Directory-Based Test Organization
What It Is
The simplest structural approach: test files live in directories that mirror the feature structure.
test/
├── navigation/
│ ├── toc-click.spec.ts
│ ├── back-button.spec.ts
│ ├── deep-links.spec.ts
│ └── direct-url.spec.ts
├── search/
│ ├── basic-search.spec.ts
│ ├── scoring.spec.ts
│ └── keyboard-nav.spec.ts
├── accessibility/
│ ├── heading-structure.spec.ts
│ └── keyboard-focus.spec.ts
├── theme/
│ └── mode-switching.spec.ts
└── scroll-spy/
├── heading-tracking.spec.ts
└── active-indicator.spec.tstest/
├── navigation/
│ ├── toc-click.spec.ts
│ ├── back-button.spec.ts
│ ├── deep-links.spec.ts
│ └── direct-url.spec.ts
├── search/
│ ├── basic-search.spec.ts
│ ├── scoring.spec.ts
│ └── keyboard-nav.spec.ts
├── accessibility/
│ ├── heading-structure.spec.ts
│ └── keyboard-focus.spec.ts
├── theme/
│ └── mode-switching.spec.ts
└── scroll-spy/
├── heading-tracking.spec.ts
└── active-indicator.spec.tsThe directory name IS the feature name. Finding tests for a feature means opening the right folder. The convention is intuitive and requires zero infrastructure.
What It Catches
- Discoverability. New team members can find tests for a feature by browsing the directory tree.
- Organizational clarity. Test files have a natural home. Code reviews can check "is this test in the right folder?"

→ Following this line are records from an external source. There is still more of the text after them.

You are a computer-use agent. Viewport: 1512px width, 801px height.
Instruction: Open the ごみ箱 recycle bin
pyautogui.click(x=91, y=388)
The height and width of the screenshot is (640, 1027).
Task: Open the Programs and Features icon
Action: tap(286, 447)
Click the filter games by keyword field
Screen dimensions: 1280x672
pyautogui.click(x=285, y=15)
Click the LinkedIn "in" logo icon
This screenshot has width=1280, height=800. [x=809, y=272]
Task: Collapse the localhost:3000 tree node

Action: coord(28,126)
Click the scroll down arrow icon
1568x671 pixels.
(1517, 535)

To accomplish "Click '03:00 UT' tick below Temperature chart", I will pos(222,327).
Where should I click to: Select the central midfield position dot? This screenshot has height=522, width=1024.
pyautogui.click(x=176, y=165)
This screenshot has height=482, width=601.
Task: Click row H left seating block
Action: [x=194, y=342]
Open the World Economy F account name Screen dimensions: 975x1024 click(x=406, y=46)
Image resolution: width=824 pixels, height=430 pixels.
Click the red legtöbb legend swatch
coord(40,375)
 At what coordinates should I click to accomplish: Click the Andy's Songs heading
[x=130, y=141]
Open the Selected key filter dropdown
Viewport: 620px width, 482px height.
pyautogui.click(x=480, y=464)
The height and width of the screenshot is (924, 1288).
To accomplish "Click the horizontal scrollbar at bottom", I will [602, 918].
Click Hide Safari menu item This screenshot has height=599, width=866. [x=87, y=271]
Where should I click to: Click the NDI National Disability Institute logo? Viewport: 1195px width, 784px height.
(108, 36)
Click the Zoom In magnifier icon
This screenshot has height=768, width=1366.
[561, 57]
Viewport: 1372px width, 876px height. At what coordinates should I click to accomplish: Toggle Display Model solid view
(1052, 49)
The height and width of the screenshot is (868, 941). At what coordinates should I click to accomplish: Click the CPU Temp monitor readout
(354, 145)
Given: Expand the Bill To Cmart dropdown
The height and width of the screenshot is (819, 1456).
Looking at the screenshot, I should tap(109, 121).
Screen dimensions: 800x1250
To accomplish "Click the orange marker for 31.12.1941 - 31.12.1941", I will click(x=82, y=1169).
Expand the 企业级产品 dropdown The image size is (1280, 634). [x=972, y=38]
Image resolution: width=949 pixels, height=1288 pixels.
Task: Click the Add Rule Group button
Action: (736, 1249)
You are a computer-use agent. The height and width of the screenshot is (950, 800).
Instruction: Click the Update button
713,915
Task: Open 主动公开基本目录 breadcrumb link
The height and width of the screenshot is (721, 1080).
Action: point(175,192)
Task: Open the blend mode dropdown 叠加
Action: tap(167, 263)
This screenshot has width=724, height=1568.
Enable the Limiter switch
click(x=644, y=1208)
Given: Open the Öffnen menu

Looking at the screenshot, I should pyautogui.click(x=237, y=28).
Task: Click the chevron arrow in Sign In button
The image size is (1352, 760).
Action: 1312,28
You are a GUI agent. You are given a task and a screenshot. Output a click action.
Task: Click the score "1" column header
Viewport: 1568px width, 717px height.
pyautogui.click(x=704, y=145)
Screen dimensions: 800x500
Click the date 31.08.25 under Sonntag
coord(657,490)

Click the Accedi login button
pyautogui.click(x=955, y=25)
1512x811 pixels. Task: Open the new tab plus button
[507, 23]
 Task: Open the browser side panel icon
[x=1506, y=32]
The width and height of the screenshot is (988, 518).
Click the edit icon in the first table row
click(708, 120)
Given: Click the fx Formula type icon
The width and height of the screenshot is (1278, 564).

- Test runner grouping. Most runners can filter by directory:
npx playwright test test/navigation/.
Where It Breaks
No formal link. The directory name navigation/ is convention, not a type reference. Nothing validates that a folder called navigation corresponds to a defined feature with specific ACs.
Cross-feature tests don't fit. A test that verifies keyboard navigation within search results touches both search/ and accessibility/. Where does it live? You either duplicate it, pick one folder arbitrarily, or create a cross-feature/ catch-all that defeats the purpose.
No canonical AC list. The directory tells you which tests exist for a feature. It cannot tell you which ACs are missing. Is navigation/ complete with 4 test files? The feature has 8 ACs. Are the other 4 covered inside those files, or missing entirely? The directory structure can't answer this.
Wrong-folder tests compile and run. A test for theme switching placed in navigation/ by mistake produces no error. It passes. The feature mapping is silently wrong.
No build integration. The directory structure is organizational, not enforceable. There's no way to fail a build because a directory is missing tests.
Flat vs. nested debates. Should it be test/navigation/ or test/e2e/navigation/ or test/features/navigation/e2e/? Every team bikesheds this. The directory structure carries no semantic meaning beyond what humans agree on.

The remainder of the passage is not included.